NovaLSM
NovaLSM copied to clipboard
Nova-LSM is a component-based design of the LSM-tree using fast and high bandwidth networks such as RDMA.
NovaLSM
The cloud infrastructure motivates disaggregation of monolithic data stores into components that are assembled together based on an application's workload. This study investigates disaggregation of an LSM-tree key-value store into components that communicate using RDMA. These components separate storage from processing, enabling processing components to share storage bandwidth and space. The processing components scatter blocks of a file (SSTable) across an arbitrary number of storage components and balance load across them using power-of-d. They construct ranges dynamically at runtime to parallelize compaction and enhance performance. Each component has configuration knobs that control its scalability. The resulting component-based system, Nova-LSM, is elastic. It outperforms its monolithic counterparts, both LevelDB and RocksDB, by several orders of magnitude with workloads that exhibit a skewed pattern of access to data.
Platform
Linux. We have tested it on CloudLab R320 and R6220 instances.
Dependencies
NovaLSM requires RDMA packages, gflags, and fmt. You may install all of its required dependencies using
bash scripts/bootstrap/env/install-deps.sh
Build
cmake .
make -j4
YCSB client binding
https://github.com/HaoyuHuang/NovaLSM-YCSB-Client
Simulator to evaluate dynamic ranges
https://github.com/HaoyuHuang/NovaLSMSim
Setup on Cloudlab
Cloudlab profile: https://github.com/HaoyuHuang/NovaLSM/blob/master/scripts/bootstrap/cloud_lab_profile.py
- Setup SSH between cloudlab nodes.
bash scripts/bootstrap/env/setup-apt-ssh.sh $number_of_nodes
- Clone the YCSB client binding repo in your cloudlab node.

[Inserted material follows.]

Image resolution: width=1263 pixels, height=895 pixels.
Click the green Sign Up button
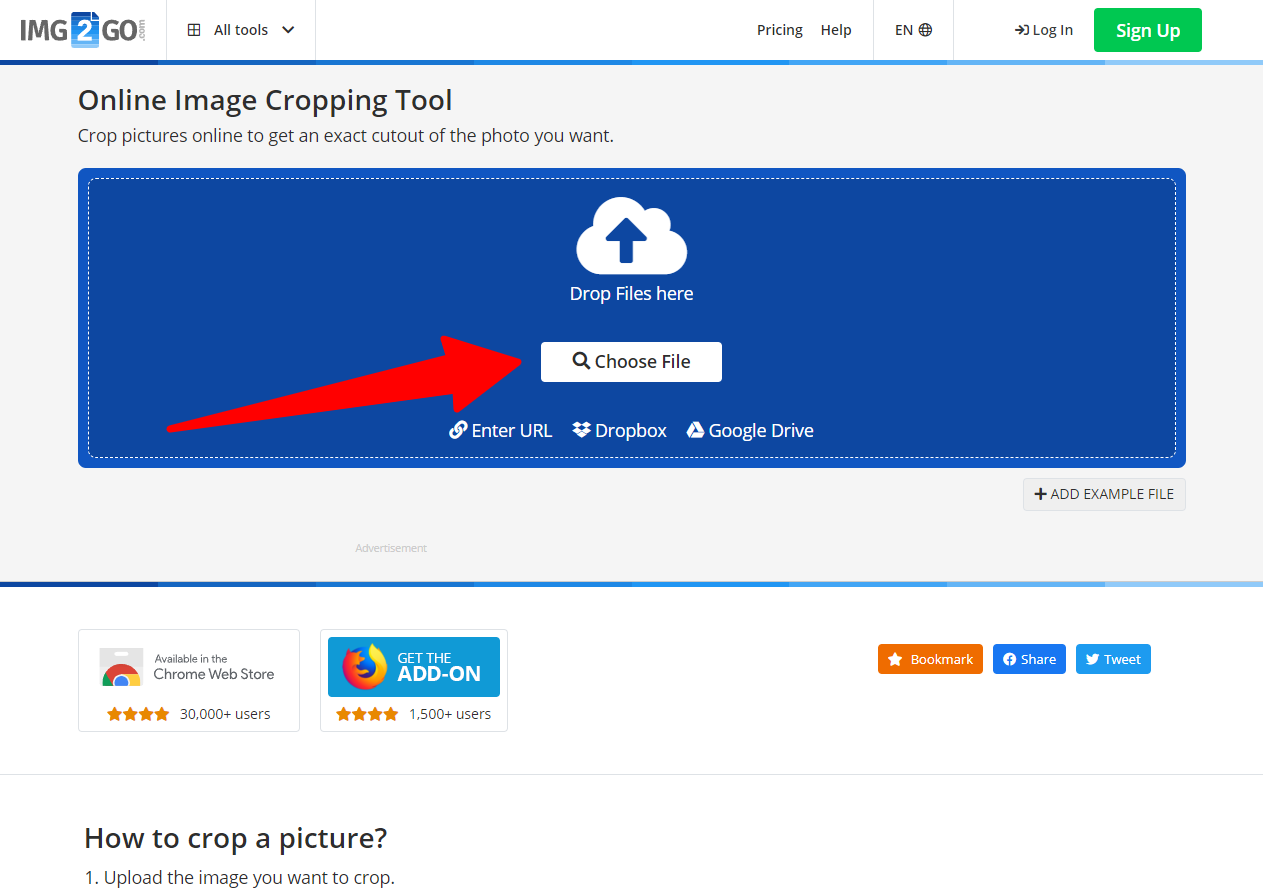tap(1147, 30)
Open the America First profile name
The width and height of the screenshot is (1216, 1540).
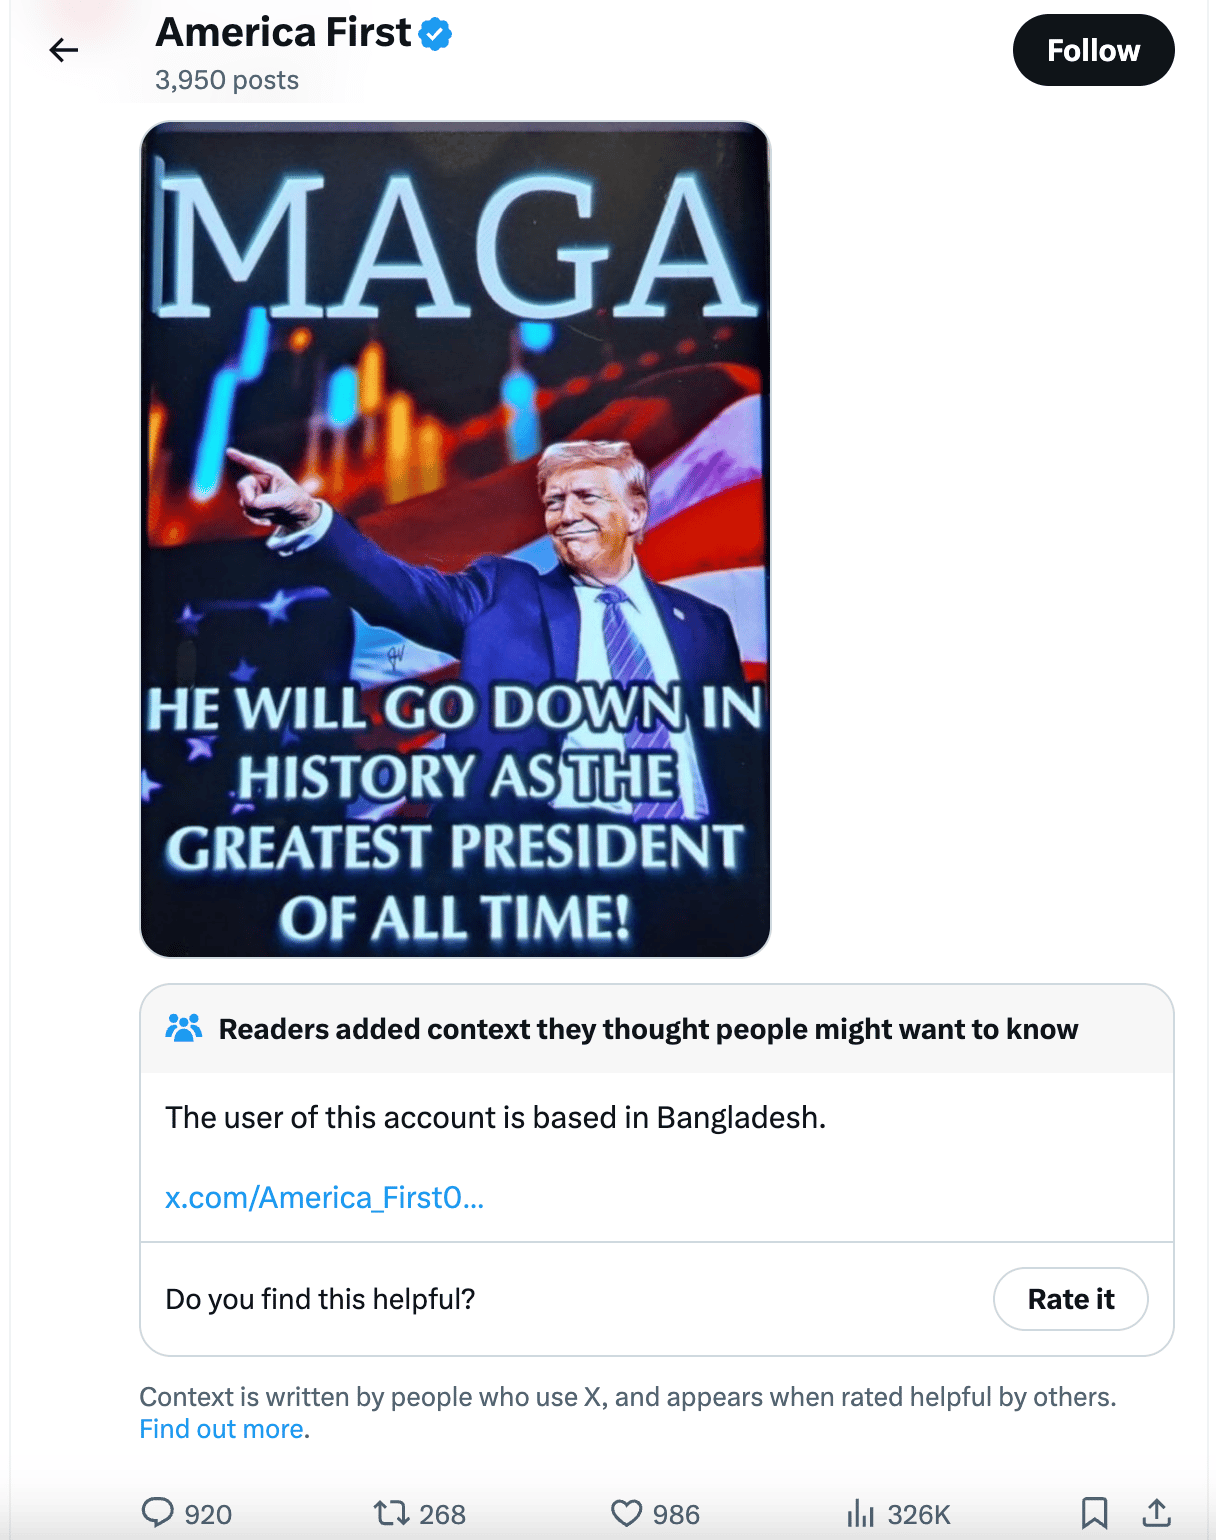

- SSH to node-0 on cloudlab to install everything required for experiments. This takes around 15-20 minutes.
bash scripts/bootstrap/env/init.sh $number_of_nodes
Experiments
We conducted all of our experiments using cloudlab r6220 nodes. The experiment scripts are under "scripts/exp". You need to modify the directory in these scripts to point to your directory that stores the server binaries.